• RECORDED DATA

------------------------------

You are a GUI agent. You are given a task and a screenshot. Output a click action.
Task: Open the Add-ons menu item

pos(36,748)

------------------------------

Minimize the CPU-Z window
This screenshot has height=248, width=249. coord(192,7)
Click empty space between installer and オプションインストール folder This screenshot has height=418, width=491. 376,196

------------------------------

Rewrite the data lines that start at the line containing "You are a GUI" and end after the line containing "pos(36,748)", keeping the requests, and shift every coordinate in the answers by -147.

You are a GUI agent. You are given a task and a screenshot. Output a click action.
Task: Open the Add-ons menu item

pos(-111,601)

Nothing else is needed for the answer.